▶ Supplied data:

......

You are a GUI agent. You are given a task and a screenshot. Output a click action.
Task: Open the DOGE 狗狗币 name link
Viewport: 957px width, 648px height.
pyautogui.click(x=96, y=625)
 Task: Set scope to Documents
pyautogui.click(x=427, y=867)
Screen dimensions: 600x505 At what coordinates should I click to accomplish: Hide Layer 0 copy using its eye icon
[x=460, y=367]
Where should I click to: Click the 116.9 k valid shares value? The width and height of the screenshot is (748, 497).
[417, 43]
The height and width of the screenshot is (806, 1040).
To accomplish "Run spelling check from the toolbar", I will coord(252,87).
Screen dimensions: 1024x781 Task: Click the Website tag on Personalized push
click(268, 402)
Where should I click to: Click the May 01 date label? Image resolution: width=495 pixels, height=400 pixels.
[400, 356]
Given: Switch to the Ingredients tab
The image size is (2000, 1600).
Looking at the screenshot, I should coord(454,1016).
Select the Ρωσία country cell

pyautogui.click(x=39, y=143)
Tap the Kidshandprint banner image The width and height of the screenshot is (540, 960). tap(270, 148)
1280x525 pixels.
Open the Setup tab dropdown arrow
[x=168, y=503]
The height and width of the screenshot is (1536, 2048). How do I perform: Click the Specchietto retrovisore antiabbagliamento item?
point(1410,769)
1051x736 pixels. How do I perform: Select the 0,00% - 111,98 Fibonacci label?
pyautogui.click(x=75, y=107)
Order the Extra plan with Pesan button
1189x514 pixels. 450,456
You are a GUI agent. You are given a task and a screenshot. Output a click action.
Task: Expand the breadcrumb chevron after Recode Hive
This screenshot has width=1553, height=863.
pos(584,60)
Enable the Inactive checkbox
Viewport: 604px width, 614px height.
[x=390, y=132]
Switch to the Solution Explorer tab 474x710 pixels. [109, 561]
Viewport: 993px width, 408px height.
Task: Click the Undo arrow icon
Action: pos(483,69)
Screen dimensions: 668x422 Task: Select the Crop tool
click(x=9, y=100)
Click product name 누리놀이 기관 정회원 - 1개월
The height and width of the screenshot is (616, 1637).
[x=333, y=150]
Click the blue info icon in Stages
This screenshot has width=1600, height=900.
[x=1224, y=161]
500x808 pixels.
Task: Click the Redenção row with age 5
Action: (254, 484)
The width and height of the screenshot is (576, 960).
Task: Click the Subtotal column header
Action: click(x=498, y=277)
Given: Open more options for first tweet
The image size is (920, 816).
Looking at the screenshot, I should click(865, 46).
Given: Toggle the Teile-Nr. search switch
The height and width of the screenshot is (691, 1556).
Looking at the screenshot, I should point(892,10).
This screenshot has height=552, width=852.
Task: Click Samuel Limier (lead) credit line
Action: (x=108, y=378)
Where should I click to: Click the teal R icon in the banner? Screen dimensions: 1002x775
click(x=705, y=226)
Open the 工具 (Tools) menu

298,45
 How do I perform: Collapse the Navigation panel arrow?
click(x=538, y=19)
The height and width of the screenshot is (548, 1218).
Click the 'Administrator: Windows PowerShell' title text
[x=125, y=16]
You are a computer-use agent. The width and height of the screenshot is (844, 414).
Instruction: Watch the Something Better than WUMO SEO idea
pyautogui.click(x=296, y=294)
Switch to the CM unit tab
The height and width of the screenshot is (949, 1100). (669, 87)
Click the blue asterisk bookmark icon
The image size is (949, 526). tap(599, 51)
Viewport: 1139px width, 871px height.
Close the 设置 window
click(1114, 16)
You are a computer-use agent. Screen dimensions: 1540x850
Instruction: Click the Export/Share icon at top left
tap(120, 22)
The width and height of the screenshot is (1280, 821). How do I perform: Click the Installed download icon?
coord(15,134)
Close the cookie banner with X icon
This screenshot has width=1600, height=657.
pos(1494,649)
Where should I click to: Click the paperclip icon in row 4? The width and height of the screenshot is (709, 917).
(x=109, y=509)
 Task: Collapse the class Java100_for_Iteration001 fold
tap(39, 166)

......

Within the entries above, find every line where the string "computer" occurs, and copy it.

You are a computer-use agent. The width and height of the screenshot is (844, 414).
You are a computer-use agent. Screen dimensions: 1540x850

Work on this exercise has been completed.